Watch the video above ⇑ or…
- Place the bar on your upper middle back using a squat pad if needed for comfort.
- Place your feet slightly wider than shoulder width.
- Point your toes out at a 45 degree angle.
- Keep your head up, DO Not look down to limit lower back involvement & Look straight ahead.
- Squat down as deep as you can doing an ASS-to-Grass squat with your butt going below your knees at the bottom of the squat because The deeper you squat = the better butt workout you getNotice how her butt travels below her knees at the end of the squat
- Get more flexible by stretching your calves, lower back & hip flexors if you have trouble going down deep for your squats.

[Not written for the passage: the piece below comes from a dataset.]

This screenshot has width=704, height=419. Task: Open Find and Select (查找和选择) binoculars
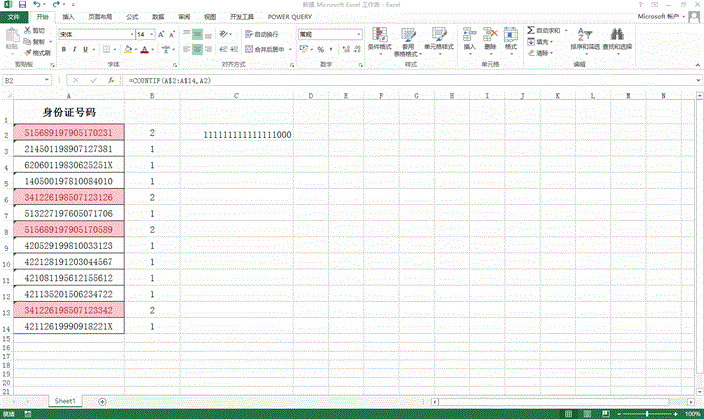tap(617, 38)
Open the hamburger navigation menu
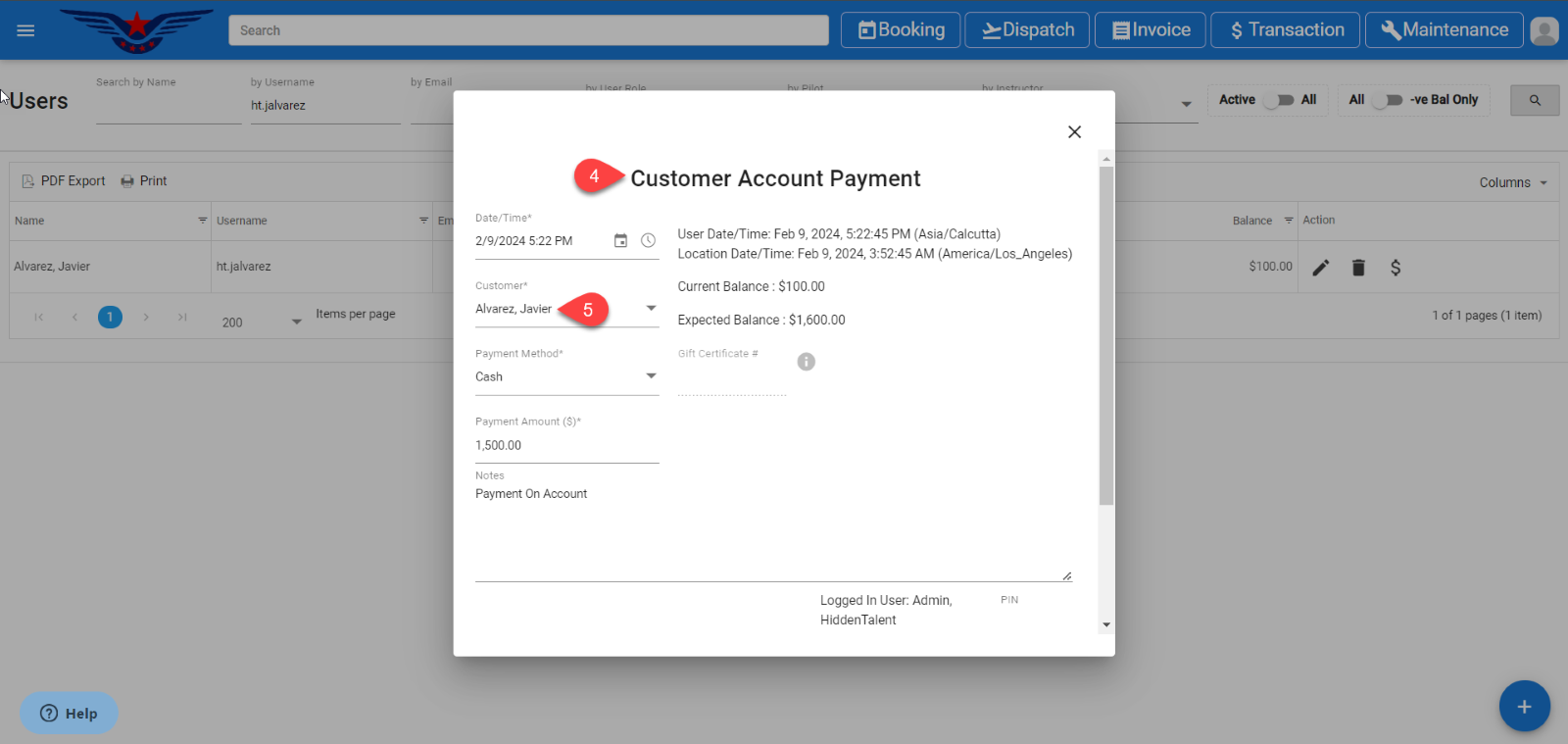 click(x=25, y=30)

- Squat back up by pushing thru your heels to activate your butt muscles. Tip: Curl your toes up or place a thin platform under your toes to focus more on pushing thru your heels.
- Push back up thru your heels to activate your butt muscles.
To Get a Bigger Butt Doing Only Squats…
- Optional: Do 1-to-4 sets of 3-to-15 reps using light-to-progressively heavier weights to warm-up.
- Do 3-to-6 sets of 5-to-15 reps with a weight heavy enough to ONLY allow you to do 5-to-15 reps per set. Do this 1-to-2 days per week.
- Keep a workout log and try to get a little bit stronger each squat workout or set by using heavier weights, doing up to 15 reps &/or up to 6 sets because as you get stronger squatting your butt gets bigger and your thighs get thicker
- Tip: Do 2 sets of butt bridges, hip thrust or reverse hyperextensions for 12-to-25 reps before your squat workout to Pre-exhaust your butt muscles to get a better butt workout especially if you have a tough time feeling it in your butt when doing squats.
- Tip: Pause for at least 2 seconds at the bottom of your squat to better activate your butt muscles.
Other Squats For a Bigger Butt
These other squat variations will help you get a bigger butt following these same guidelines & workout tips
Bulgarian Squats
Squat down as deep as you can by trying to touch the knee of the non-working leg to the floor while keeping the heel of the working leg flat on the floor.
Elevated Lunges
- Elevated Lunges are better than regular lunges since you'll feel it more in your butt because of the greater range of motion.
- Use a platform high enough to make your butt travel below your knees.
- If you're not flexible enough to squat all the way down until the knee of your non-working leg touches the floor without your heels coming off the platform then get more flexible or do regular lunges but…
- You may need to pre-exhaust your butt to really feel your butt muscles working doing regular lunges.